How to cite this URL:
Gupta M, Mummudi N, Mhatre R, Agarwal JP. Single-lung stereotactic body radiotherapy: A case report and discussion of therapeutic challenges. Lung India [serial online] 2020 [cited 2020 Mar 29];37:177-9. Available from: http://www.lungindia.com/text.asp?2020/37/2/177/279565



Sir,

Management of a second primary lung cancer (SPLC) after prior pneumonectomy (PP) poses a significant therapeutic challenge. Treatment options include sublobar surgical resection, conventional radiotherapy (RT), and stereotactic body RT (SBRT). Low cardiopulmonary reserve limits the use of surgery in a majority of patients. SBRT has been shown to be a safe and effective treatment option for medically inoperable early-stage lung cancer. However, there are limited data on the use of SBRT in patients with a single lung. Herein, we discuss the challenges in the management and case summary of one such patient.

68 year old gentleman presented with an incidentally detected right lung lesion. He had a history of left lung nonsmall cell lung cancer diagnosed in 2012. He received three cycles of neoadjuvant chemotherapy (pemetrexed and carboplatin), followed by preoperative external beam RT to the mediastinum and left hemithorax, using intensity-modulated RT, to a dose of 45 Gy in 25 fractions, following which he underwent a right pneumonectomy and left mediastinal nodal dissection. On routine follow-up, a new opacity was seen in the right lung on chest radiograph. 18-Fluorodeoxyglucose positron emission tomography/computed tomography (CT) scan showed a peripheral upper lobe lung nodule (3.3 cm × 3 cm, maximum standardized uptake value [SUVmax] of 16.6). Another subcentimeter nodule in the right lower lobe was too small to be characterized with low metabolic activity.

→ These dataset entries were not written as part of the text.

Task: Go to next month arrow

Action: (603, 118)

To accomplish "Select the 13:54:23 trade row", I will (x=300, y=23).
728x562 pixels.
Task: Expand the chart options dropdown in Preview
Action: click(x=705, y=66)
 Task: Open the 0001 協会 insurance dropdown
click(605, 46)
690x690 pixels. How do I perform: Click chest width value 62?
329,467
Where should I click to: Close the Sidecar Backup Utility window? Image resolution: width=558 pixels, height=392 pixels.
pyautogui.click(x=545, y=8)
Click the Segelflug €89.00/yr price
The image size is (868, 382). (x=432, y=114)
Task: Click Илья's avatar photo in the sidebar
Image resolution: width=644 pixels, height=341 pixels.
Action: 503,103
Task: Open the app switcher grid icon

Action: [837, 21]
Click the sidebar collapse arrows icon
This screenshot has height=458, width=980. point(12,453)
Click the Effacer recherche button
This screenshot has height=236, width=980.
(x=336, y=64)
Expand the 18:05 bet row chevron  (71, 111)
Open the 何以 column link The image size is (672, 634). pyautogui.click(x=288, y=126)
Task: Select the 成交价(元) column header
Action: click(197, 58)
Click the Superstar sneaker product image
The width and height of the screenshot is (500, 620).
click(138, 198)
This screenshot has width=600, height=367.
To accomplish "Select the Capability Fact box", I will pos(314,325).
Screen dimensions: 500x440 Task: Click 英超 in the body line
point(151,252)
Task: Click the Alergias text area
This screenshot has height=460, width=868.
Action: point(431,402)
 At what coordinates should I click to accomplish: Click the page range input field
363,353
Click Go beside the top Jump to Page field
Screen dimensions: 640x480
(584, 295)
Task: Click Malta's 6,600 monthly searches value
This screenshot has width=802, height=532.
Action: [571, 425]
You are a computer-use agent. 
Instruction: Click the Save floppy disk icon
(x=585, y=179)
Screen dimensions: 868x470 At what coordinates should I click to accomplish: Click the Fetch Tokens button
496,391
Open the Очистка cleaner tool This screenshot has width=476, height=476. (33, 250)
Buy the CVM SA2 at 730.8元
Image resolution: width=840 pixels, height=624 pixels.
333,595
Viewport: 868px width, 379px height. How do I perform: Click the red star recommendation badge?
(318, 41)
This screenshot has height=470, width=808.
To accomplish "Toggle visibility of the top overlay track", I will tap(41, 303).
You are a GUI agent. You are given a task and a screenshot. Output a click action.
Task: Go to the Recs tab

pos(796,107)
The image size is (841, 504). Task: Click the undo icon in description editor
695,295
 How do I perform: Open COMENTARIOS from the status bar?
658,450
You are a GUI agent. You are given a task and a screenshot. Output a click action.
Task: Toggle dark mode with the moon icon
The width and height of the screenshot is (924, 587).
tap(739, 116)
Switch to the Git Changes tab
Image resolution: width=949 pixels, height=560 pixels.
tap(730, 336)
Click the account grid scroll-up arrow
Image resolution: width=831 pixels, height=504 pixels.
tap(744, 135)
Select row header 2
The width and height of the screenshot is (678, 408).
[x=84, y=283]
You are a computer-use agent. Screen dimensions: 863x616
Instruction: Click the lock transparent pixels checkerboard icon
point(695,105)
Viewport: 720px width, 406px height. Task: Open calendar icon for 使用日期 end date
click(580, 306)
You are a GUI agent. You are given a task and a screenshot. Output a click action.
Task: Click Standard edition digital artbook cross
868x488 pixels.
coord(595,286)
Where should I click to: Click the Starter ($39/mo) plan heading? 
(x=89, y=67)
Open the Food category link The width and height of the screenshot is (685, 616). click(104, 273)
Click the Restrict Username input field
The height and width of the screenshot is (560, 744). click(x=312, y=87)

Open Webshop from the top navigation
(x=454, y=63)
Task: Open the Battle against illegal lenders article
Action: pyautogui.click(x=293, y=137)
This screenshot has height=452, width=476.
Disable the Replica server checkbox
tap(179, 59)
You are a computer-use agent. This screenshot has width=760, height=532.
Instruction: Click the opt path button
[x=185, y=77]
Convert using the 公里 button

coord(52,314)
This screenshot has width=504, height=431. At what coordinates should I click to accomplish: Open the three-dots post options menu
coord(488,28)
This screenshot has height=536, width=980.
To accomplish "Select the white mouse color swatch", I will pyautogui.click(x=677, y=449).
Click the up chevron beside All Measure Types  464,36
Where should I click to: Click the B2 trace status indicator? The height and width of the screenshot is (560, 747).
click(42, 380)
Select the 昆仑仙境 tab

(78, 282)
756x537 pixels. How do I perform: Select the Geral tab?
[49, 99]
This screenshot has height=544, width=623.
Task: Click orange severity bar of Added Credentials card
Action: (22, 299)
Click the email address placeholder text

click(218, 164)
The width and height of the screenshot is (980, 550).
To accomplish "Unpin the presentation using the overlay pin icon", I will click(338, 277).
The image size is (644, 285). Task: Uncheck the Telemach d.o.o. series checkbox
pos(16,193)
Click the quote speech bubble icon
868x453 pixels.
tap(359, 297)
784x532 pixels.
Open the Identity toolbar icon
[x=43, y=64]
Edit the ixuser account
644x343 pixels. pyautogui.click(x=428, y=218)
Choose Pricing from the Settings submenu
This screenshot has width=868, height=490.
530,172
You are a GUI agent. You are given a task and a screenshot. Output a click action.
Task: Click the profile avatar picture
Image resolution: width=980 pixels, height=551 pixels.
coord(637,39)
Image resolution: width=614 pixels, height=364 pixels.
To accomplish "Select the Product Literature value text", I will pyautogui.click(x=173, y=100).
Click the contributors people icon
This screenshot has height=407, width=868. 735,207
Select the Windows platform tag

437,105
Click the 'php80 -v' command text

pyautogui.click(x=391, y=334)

His pulmonary evaluation revealed severe obstructive changes with a forced expiratory volume in 1 s of 41% and a reduced diffusion capacity. He was considered unfit for any surgical intervention, including a transthoracic biopsy. His case was discussed in a multidisciplinary clinic, and it was decided to go ahead with SBRT for the larger upper lobe lesion and observe the smaller lesion. The dosimetric parameters from the last radiation were unavailable for review; however, the patient did not have any late radiation sequelae in the lung.

SBRT was planned using standard four-dimensional CT simulation and treatment planning process. The gross disease was contoured on maximum intensity projection images. The internal gross target volume was 12.84 cc, and planning treatment volume (PTV) was 38.20 cc. Treatment was delivered using volumetric modulated arc therapy (VMAT) technique to a total dose of 60 Gy in 8 alternate day fractions (7.5 Gy/fraction). The treatment plan was optimized to achieve D95 PTV (dose received by 95% volume) of 100%. The mean right lung dose was 4.6 Gy. The volume of lung receiving a dose of 5 Gy (V5) was 21%, V10 16%, and V20 10%. The mean dose to the esophagus was 24.3 Gy, and the maximum dose to the spinal cord was 17 Gy. The patient successfully completed treatment without acute radiation-induced pulmonary or esophageal toxicity.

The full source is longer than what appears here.